Qantas has foreshadowed the possibility of launching flights to South Korea, Taiwan and the Pacific Islands by early next year at yesterday’s Annual General Meeting. It comes as Qantas flags further cost cutting and lashes out at some states for keeping borders closed against health advice.
Qantas eyes new markets as borders remain closed
At yesterday’s virtual shareholders’ meeting, Qantas Group Chairman Richard Goyder slammed the “frustrating intertia” around the Queensland and Western Australian borders.
“This inertia that doesn’t seem to be based on the actual health risk. And that seems to ignore the broader economic and social risk involved with staying shut – especially as Federal income support winds down,” Goyder said.
The Qantas Group’s domestic capacity is still at less than 30% of pre-COVID levels. The airline had expected to be back operating 60% of domestic flights by this point, but the Victorian shutdown has delayed this. Qantas CEO Alan Joyce estimated that the Victorian border closure had cost the company $100 million in the first quarter of the 2020-21 financial year, but has not argued that states should reopen to Victoria while Melbourne remains in lockdown.

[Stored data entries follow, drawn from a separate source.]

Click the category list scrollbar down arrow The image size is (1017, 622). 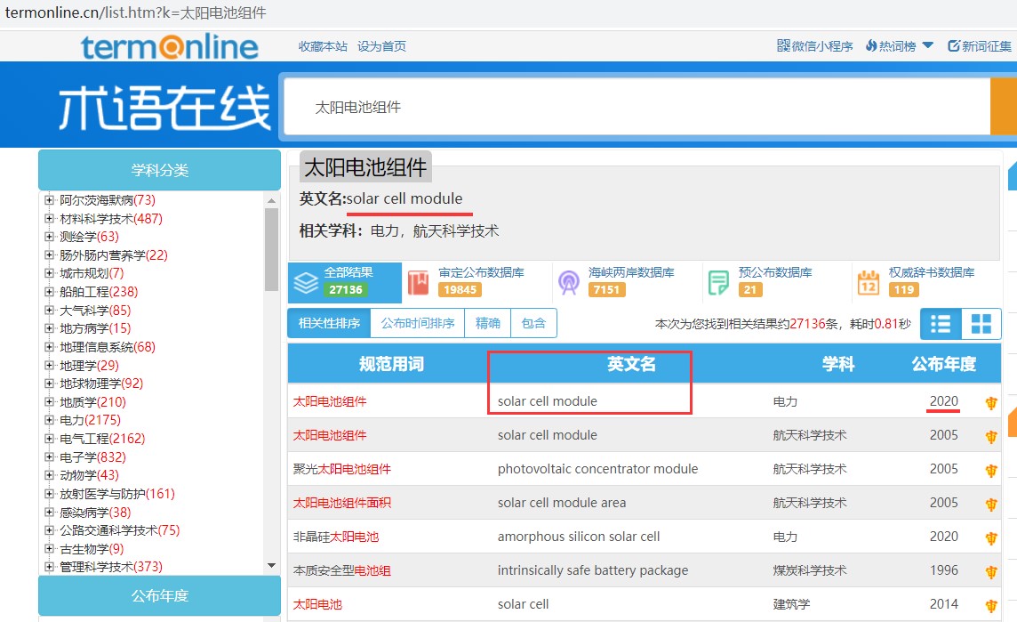272,565
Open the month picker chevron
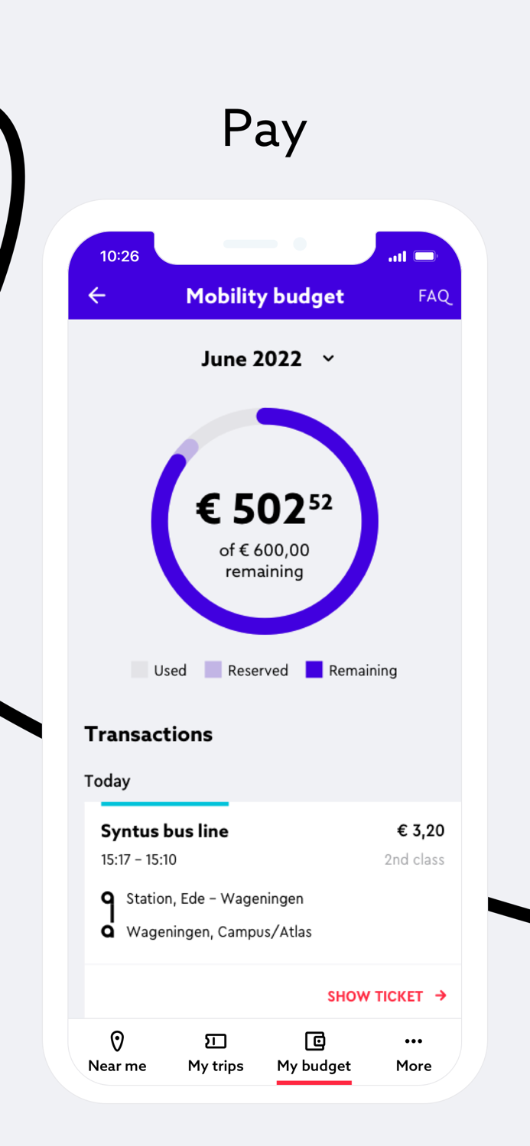530x1146 pixels. point(327,358)
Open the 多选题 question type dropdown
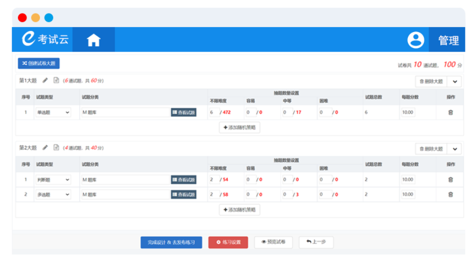This screenshot has height=273, width=475. (53, 195)
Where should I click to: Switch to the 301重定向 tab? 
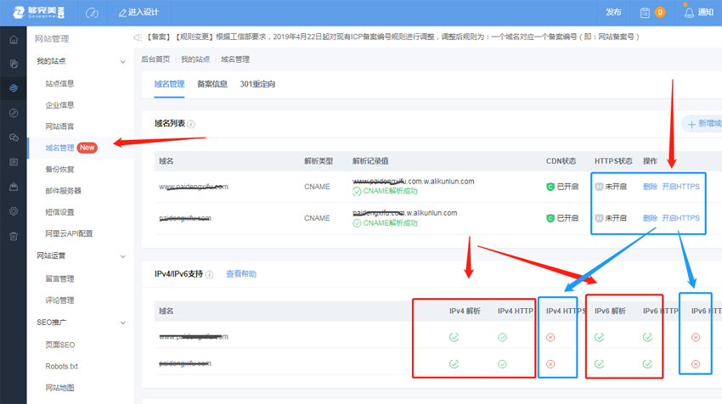click(x=257, y=84)
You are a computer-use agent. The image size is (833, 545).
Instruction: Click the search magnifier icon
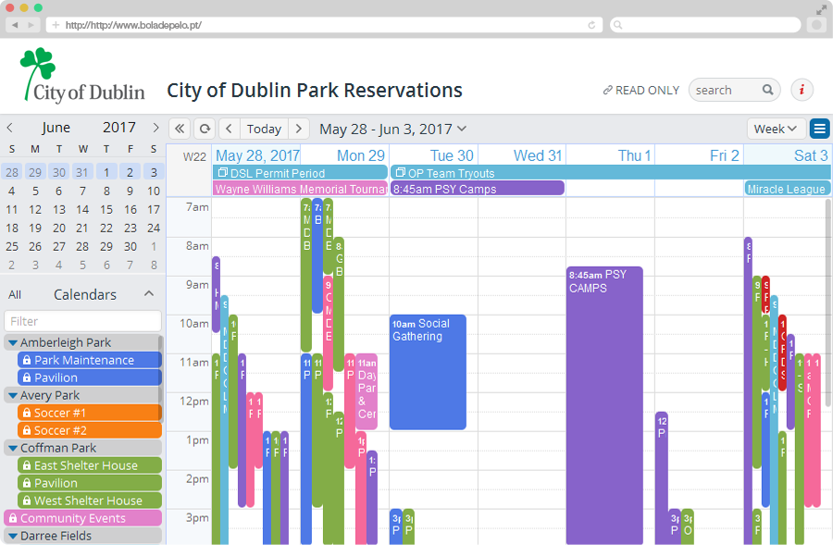pos(768,90)
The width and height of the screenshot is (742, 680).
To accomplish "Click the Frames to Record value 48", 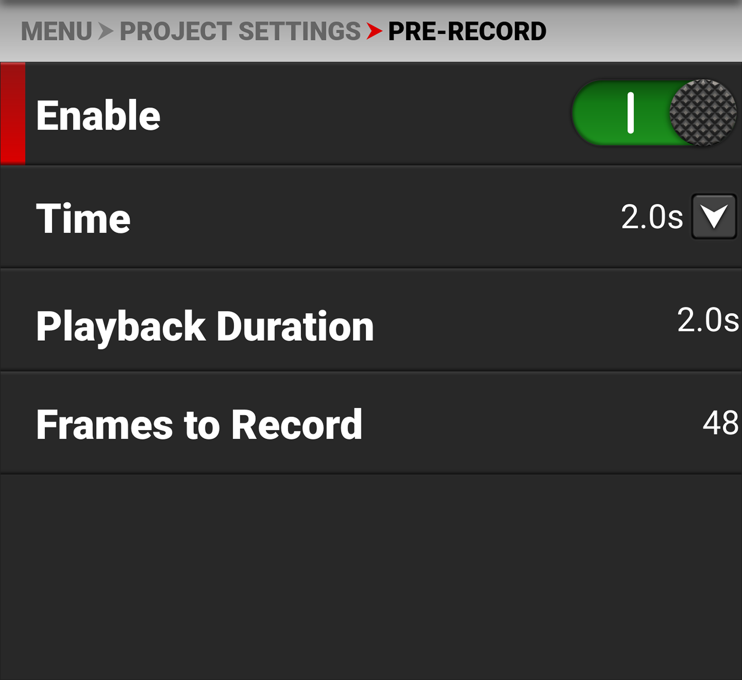I will click(x=720, y=423).
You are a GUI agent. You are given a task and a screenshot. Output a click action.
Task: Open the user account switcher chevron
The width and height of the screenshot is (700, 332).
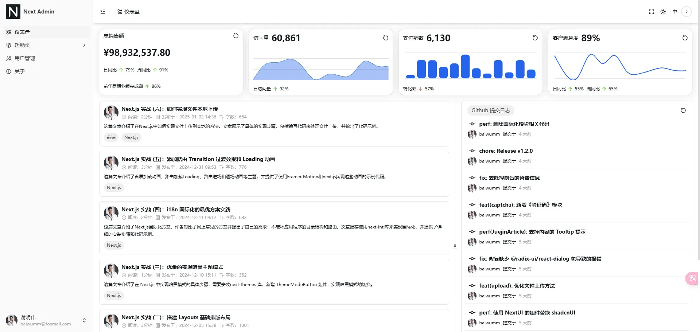84,320
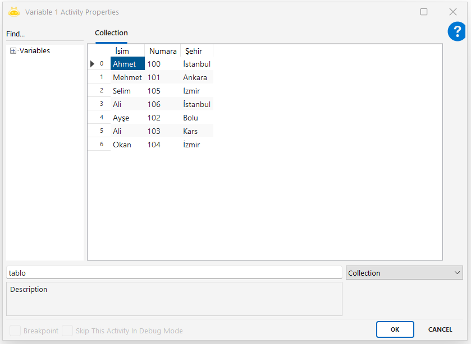The height and width of the screenshot is (344, 471).
Task: Open the Collection type dropdown
Action: point(404,273)
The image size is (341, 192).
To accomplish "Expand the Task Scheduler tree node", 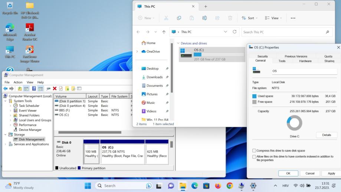I will point(11,105).
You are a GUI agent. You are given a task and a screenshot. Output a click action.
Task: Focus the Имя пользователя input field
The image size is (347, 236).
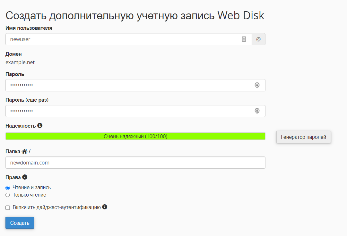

“Assuming Queensland opens to New South Wales in coming weeks, we expect Group Domestic capacity to reach up to 50 per cent by Christmas,” Joyce said.
But Goyder said the lifting of some restrictions for travel from New Zealand was “very encouraging”. He also spoke of the promising potential for travel bubbles with parts of Asia with low rates of COVID-19 infections.
“Both Qantas and Jetstar are keeping a close eye on new markets that might open up as a result of these bubbles – including places that weren’t part of our pre-COVID network. By early next year, we may find that Korea, Taiwan and various islands in the Pacific are top Qantas destinations while we wait for our core international markets like the US and UK to re-open.
“We’re already doing this domestically – adding new destinations that suddenly make sense – and it’s the kind of flexibility we need to make the most of any cash positive opportunities in the year ahead.”
Last week, Qantas resumed limited flights between Auckland and Sydney. This was the first international passenger flight Qantas had operated since June. Qantas is also now operating some extra repatriation flights on behalf of the Australian government, with the first of these landing in Darwin as QF110 from London on Friday.
Further cost savings flagged
Qantas says it has the liquidity to survive at the current level of flying for a “very long time” – if it had to. But the airline’s CEO believes they have no choice but to continue slashing costs in order to remain competitive in the long term.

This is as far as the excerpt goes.